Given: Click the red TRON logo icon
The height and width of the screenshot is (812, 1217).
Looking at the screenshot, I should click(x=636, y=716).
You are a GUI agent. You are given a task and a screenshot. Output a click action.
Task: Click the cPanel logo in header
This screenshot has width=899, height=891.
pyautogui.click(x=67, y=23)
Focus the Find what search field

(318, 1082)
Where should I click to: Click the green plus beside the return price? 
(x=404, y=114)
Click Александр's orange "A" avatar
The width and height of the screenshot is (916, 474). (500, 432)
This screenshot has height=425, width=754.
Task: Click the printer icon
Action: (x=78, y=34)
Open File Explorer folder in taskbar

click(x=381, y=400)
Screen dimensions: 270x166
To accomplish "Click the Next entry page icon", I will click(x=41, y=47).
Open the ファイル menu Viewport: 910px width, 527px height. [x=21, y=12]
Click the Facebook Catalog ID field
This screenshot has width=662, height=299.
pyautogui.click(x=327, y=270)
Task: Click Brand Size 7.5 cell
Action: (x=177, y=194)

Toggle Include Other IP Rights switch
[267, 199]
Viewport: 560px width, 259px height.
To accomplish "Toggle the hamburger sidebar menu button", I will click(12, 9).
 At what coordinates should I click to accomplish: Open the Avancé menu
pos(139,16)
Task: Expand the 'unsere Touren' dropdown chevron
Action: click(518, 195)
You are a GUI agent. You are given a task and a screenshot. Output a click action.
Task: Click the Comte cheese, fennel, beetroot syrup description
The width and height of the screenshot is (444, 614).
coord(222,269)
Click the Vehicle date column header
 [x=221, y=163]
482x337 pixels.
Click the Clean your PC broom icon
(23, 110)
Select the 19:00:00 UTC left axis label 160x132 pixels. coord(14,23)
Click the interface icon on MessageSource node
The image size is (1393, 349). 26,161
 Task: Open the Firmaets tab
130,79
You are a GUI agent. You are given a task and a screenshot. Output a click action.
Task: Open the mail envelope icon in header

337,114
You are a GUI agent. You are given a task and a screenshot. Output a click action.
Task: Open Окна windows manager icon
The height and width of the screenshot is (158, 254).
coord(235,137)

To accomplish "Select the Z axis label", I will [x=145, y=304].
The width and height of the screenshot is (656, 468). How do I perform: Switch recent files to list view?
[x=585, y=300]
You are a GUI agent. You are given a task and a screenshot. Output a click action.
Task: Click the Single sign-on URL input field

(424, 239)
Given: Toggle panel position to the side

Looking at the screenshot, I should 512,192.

= WHAT NEEDS TO BE DONE =
In the data above, find the line with "Click the Facebook Catalog ID field" and the line with "Task: Click the Comte". Retype both, plus every line between them, exactly.

= ANSWER BOX =
Click the Facebook Catalog ID field
This screenshot has width=662, height=299.
pyautogui.click(x=327, y=270)
Task: Click Brand Size 7.5 cell
Action: (x=177, y=194)

Toggle Include Other IP Rights switch
[267, 199]
Viewport: 560px width, 259px height.
To accomplish "Toggle the hamburger sidebar menu button", I will click(12, 9).
 At what coordinates should I click to accomplish: Open the Avancé menu
pos(139,16)
Task: Expand the 'unsere Touren' dropdown chevron
Action: click(518, 195)
You are a GUI agent. You are given a task and a screenshot. Output a click action.
Task: Click the Comte cheese, fennel, beetroot syrup description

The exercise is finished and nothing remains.